*EXERCISE BRIEF*.
Can you rewrite these records with every "Instruction" swapped for "Task", keeping everything else unchanged and leaving out the pictures?

________________

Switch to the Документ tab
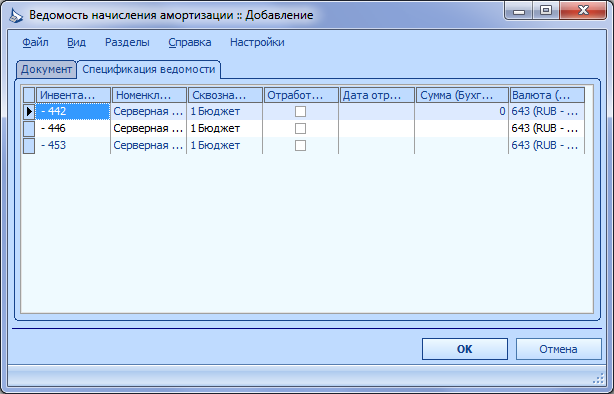 46,69
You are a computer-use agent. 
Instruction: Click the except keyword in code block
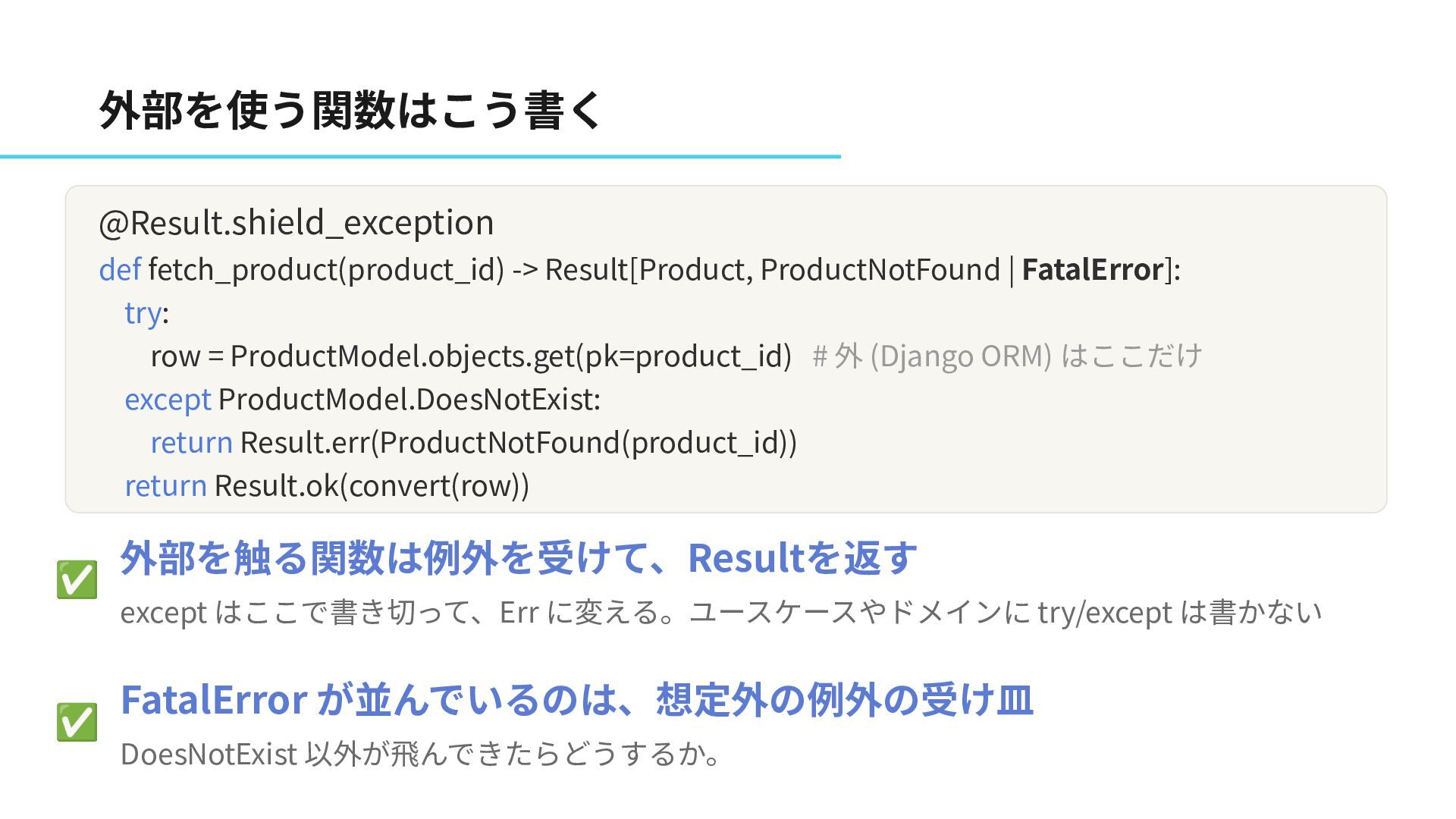168,400
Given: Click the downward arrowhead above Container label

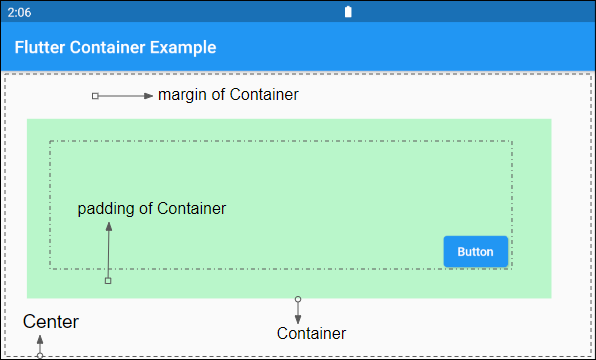Looking at the screenshot, I should point(298,319).
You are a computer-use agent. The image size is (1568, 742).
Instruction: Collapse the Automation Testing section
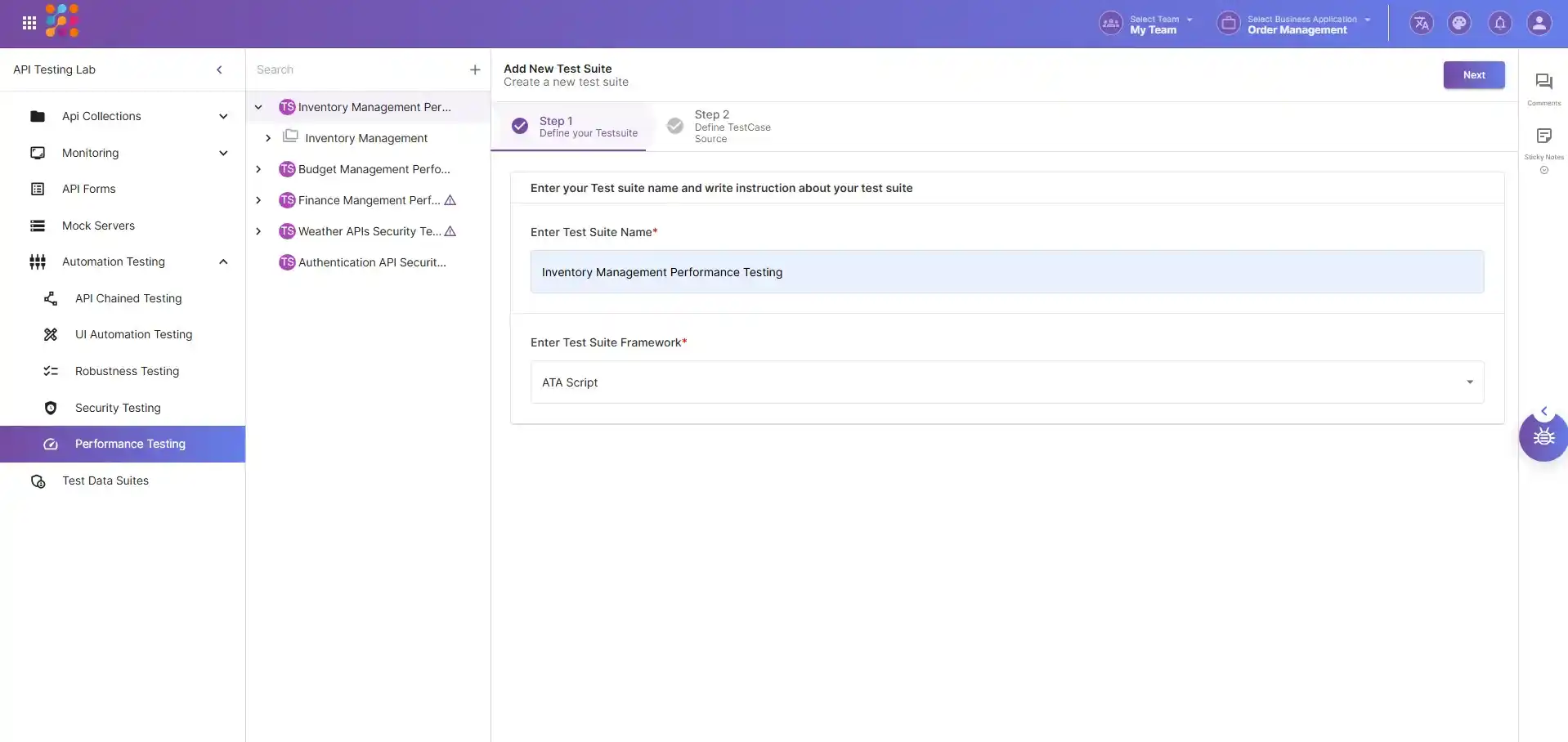click(223, 261)
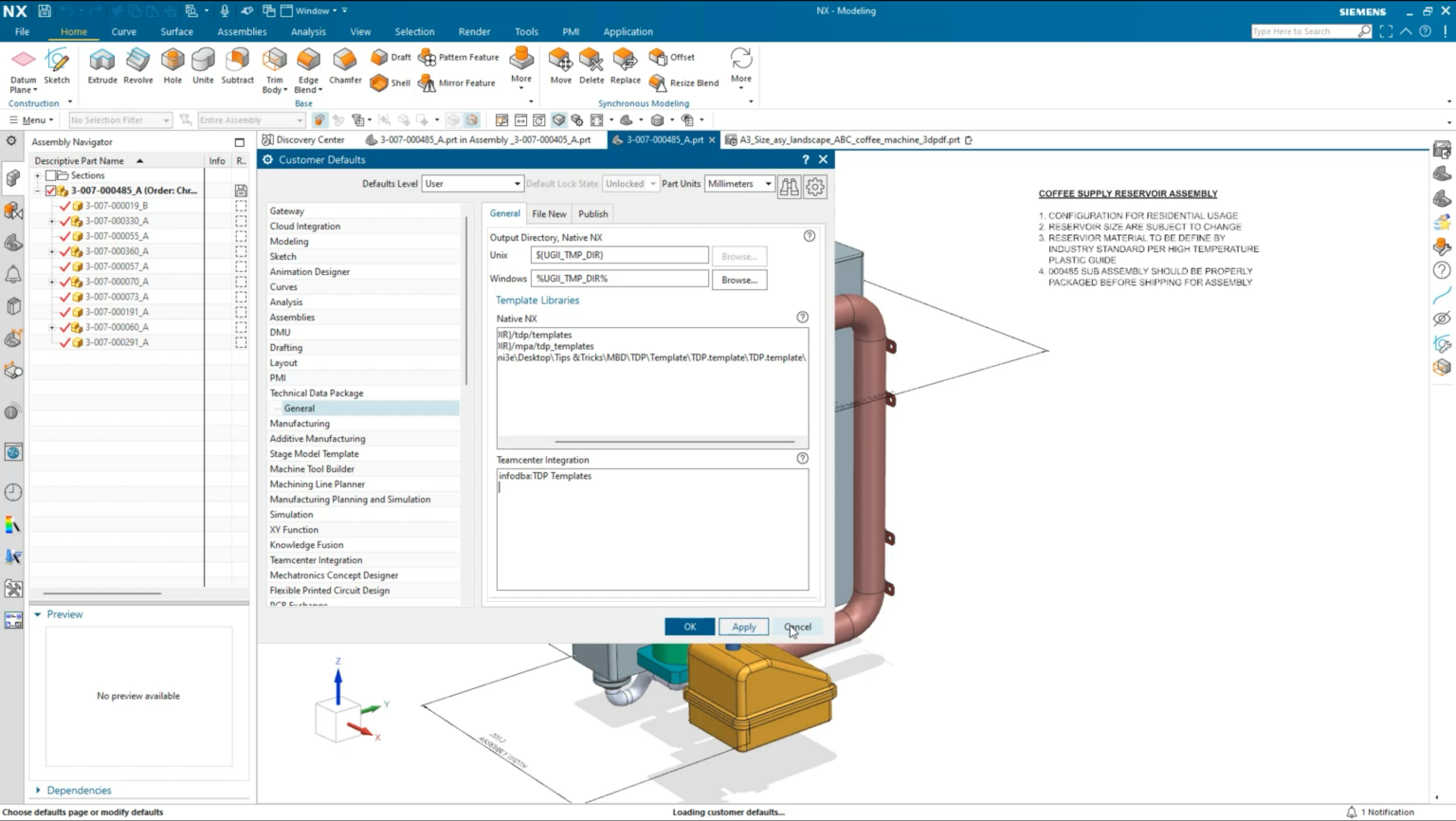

________________

*RESULT FOR THIS EXERCISE*.
Switch to the Документ tab
 46,69
You are a computer-use agent. 
Task: Click the except keyword in code block
168,400
Given: Click the downward arrowhead above Container label

Looking at the screenshot, I should point(298,319).
You are a computer-use agent. The image size is (1568, 742).
Task: Collapse the Automation Testing section
click(223, 261)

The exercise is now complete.